Problem to solve
Tally the lines below that contain the word "agent", and give only that number.

(Collected data)
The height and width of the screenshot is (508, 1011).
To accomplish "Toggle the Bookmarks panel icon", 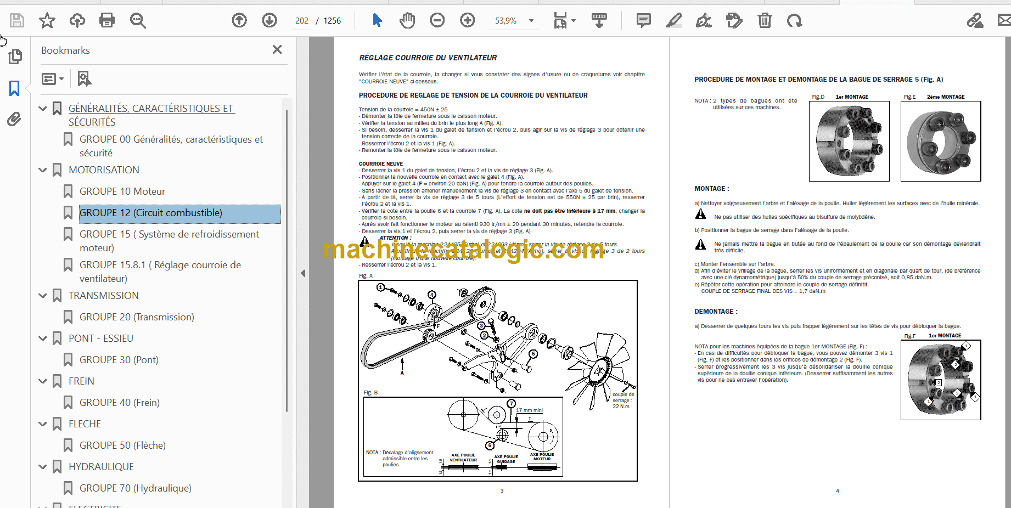I will click(x=14, y=88).
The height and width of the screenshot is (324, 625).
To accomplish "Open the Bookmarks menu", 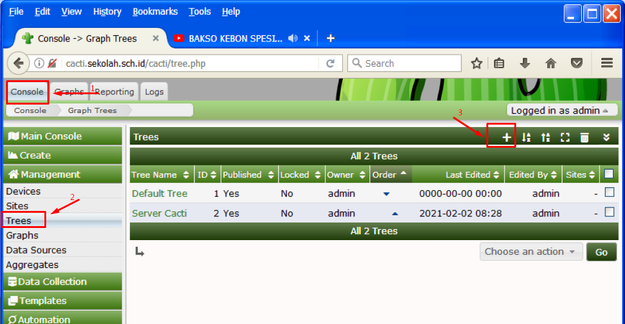I will [155, 12].
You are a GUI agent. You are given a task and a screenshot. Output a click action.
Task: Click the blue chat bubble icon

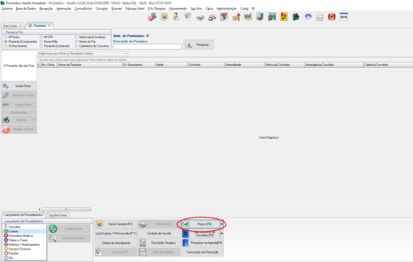coord(308,17)
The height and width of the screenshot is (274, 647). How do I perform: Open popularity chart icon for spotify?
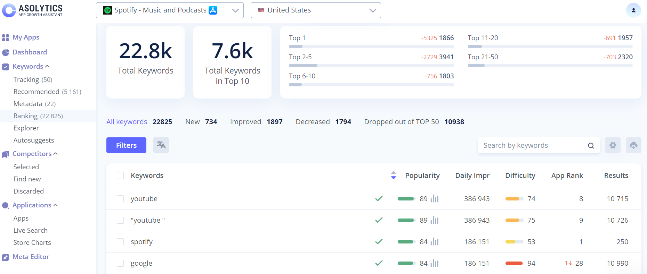coord(435,242)
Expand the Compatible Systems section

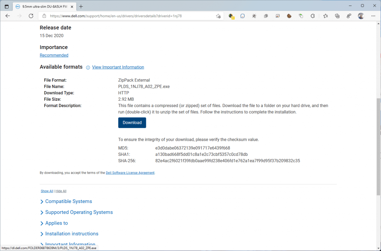(68, 201)
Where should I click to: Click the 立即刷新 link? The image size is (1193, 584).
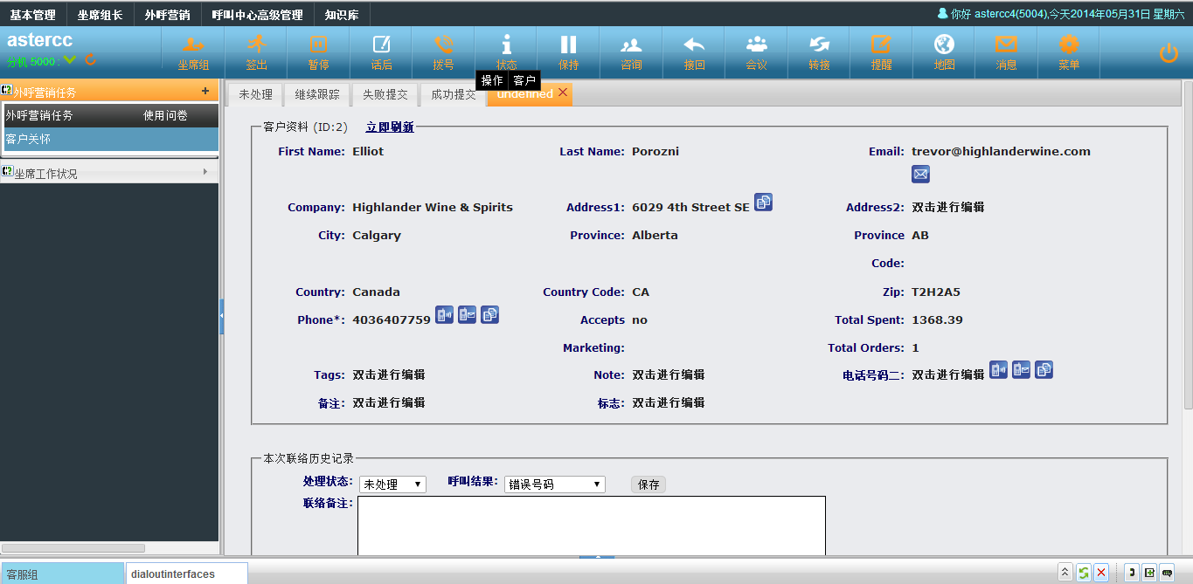pyautogui.click(x=390, y=127)
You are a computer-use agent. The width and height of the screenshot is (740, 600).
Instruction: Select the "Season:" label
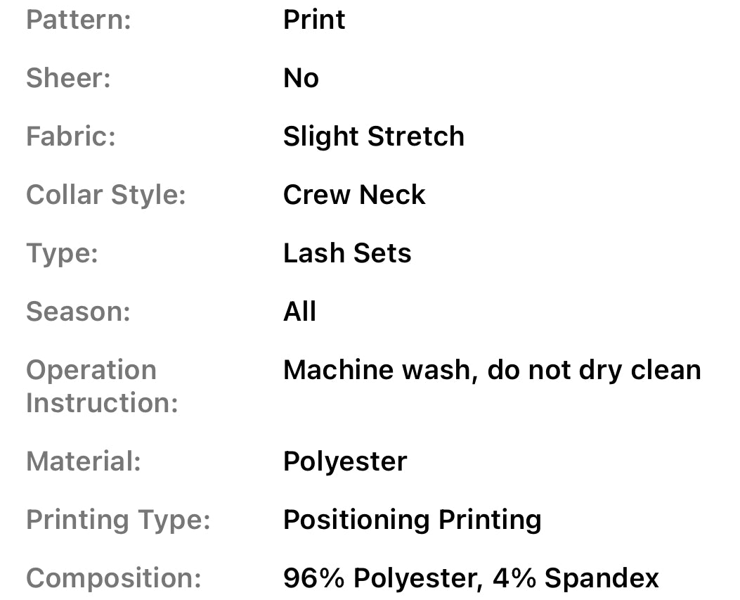78,312
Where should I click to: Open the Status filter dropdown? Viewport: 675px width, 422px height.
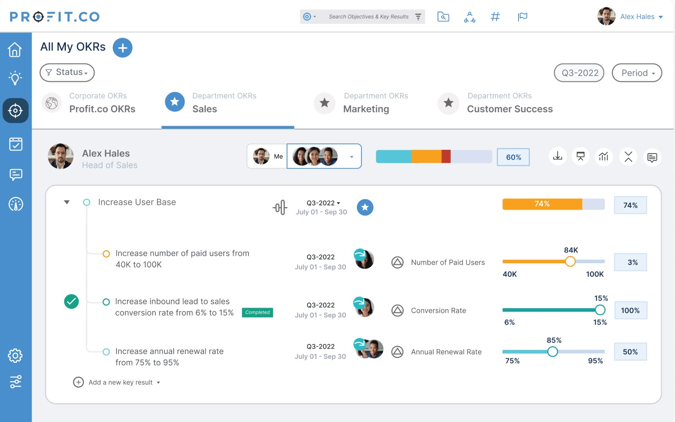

Answer below
2